Some anti-integrase compounds. Styrylquinoline, a member of the INBI (IN DNA-Binding Inhibitors) compound and beta dicetonic acid, Raltegravir and Elvitegravir, members of the INSTI (IN Strand Transfer Inhibitors) compounds, are represented.

The presence either of the catechol or an another group on the SQLs able to form a complex of coordination with a divalent ion suggests that these compounds interact with the active site of the enzyme by a chelation with the metallic cofactor. These compounds are mainly inhibitors of the 3'-processing reaction, and their mechanism of action in vitro can be assimilated to a competitive mechanism. Recently, experiments based on fluorescence anisotropy demonstrated that SQLs are DNA-binding inhibitors of HIV-1 IN [75]. In summary, INBI compounds primarily compete with the binding of the donor DNA (viral DNA) while INSTI compounds compete with the binding of the acceptor DNA (target DNA). However, the mechanism of inhibition of SQLs in the cell context is not completely understood. These compounds appear to act at steps prior to integration, more particularly during RT [82] and nuclear import [83]. These effects are mediated by IN as evidenced by the appearance of resistance mutation in IN sequence. It is then suggested that, ex vivo, non catalytic region of IN are targeted by SQs (see paragraph "non catalytic role of IN"). It is interesting to note that the two classes of IN inhibitors, INBI and INSTI, induce distinct resistant mutations [76,82,84-86].

Disintegration

A third reaction, disintegration, is observed in vitro (Fig 1).

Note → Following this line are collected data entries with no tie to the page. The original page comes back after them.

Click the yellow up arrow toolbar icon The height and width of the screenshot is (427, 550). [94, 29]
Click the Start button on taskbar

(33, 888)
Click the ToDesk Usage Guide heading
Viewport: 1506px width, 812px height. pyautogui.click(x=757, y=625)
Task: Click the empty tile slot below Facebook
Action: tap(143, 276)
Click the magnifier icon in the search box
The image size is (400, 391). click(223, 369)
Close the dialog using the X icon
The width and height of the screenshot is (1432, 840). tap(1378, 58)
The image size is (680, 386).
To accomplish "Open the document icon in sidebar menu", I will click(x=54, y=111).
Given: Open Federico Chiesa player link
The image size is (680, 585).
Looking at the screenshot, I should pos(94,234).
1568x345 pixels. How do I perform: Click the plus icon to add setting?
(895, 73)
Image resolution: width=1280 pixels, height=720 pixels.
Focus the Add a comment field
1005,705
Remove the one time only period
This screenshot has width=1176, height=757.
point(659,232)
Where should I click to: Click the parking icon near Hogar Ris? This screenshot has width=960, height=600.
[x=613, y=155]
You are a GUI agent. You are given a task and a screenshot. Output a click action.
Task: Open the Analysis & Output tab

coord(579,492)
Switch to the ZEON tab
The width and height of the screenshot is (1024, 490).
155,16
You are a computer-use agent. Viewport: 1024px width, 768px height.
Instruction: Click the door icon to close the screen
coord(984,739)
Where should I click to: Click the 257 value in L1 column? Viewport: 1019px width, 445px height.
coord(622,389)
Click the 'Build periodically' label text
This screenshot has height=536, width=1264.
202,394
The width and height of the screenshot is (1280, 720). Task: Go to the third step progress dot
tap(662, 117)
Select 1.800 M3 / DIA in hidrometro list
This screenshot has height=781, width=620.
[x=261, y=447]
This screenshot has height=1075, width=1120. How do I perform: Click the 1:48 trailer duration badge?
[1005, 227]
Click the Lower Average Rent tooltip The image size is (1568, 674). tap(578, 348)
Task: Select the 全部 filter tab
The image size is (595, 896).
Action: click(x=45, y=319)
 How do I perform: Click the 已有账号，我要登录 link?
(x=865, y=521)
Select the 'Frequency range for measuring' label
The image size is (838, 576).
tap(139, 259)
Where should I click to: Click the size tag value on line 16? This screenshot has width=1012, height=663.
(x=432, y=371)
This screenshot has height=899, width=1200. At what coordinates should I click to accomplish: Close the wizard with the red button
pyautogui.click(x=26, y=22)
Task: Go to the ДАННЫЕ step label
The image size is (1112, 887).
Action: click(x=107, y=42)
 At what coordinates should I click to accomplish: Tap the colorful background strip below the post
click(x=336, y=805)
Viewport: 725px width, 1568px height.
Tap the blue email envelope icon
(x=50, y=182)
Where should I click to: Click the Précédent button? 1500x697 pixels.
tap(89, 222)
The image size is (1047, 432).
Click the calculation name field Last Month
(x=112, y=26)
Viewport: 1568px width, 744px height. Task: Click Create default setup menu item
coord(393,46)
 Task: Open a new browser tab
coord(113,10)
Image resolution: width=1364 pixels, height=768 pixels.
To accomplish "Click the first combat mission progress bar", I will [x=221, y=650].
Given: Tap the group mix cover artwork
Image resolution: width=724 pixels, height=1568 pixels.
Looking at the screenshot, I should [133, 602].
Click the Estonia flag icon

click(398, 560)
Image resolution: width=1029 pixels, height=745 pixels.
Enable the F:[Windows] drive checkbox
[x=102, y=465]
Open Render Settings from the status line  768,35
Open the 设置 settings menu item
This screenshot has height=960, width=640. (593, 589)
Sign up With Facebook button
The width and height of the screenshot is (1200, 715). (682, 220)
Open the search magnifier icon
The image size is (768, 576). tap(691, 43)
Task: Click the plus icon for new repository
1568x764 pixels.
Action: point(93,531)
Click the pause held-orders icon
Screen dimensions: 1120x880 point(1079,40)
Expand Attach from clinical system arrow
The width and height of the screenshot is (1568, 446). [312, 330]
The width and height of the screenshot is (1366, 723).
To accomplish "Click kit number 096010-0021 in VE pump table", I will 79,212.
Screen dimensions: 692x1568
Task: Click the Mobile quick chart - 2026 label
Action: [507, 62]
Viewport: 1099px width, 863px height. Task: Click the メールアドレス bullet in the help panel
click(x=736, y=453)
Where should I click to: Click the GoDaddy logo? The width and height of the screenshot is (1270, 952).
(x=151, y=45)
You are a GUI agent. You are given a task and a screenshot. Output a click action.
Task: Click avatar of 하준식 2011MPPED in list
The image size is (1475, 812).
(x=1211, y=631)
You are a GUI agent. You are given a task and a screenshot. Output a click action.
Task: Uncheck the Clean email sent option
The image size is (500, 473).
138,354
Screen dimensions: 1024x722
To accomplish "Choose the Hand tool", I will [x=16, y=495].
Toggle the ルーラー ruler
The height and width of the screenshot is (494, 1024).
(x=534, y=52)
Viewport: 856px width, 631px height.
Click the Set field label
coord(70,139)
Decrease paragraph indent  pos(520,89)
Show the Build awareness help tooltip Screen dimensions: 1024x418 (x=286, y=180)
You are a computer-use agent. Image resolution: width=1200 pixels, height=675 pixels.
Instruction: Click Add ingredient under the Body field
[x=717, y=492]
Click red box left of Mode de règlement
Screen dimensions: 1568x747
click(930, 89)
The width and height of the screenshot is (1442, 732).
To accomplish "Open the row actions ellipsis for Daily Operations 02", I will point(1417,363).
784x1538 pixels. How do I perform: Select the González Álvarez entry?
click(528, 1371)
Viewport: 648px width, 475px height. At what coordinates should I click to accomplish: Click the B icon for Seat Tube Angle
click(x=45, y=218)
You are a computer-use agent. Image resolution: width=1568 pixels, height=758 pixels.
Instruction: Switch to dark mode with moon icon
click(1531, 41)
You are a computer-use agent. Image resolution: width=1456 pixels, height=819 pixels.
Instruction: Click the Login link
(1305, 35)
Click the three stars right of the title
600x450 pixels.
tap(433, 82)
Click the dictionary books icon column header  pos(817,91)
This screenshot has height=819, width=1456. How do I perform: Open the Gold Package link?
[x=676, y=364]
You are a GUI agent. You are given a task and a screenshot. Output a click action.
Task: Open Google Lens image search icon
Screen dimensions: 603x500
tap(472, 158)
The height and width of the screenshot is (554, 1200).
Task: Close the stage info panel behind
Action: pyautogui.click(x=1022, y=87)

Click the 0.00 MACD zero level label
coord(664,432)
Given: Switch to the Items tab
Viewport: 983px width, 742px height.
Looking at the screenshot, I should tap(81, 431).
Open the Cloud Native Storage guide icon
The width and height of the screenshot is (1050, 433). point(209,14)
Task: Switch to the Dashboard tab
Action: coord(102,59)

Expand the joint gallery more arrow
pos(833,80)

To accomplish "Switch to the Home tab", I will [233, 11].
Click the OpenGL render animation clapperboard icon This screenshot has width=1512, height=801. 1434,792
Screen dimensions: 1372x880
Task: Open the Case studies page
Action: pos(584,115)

Disintegration may be considered to be the reverse of the strand transfer reaction [2]. Unlike the 3'-processing and strand transfer reactions which requires the full-length protein, the disintegration reaction can be catalysed by the catalytic domain alone (IN55–212) or by truncated proteins, IN1–212 or IN55–288 [47,87,88]. This activity was widely used for testing the competitive mechanisms of certain inhibitors. There is currently no experimental evidence to suggest that this reaction occurs in vivo.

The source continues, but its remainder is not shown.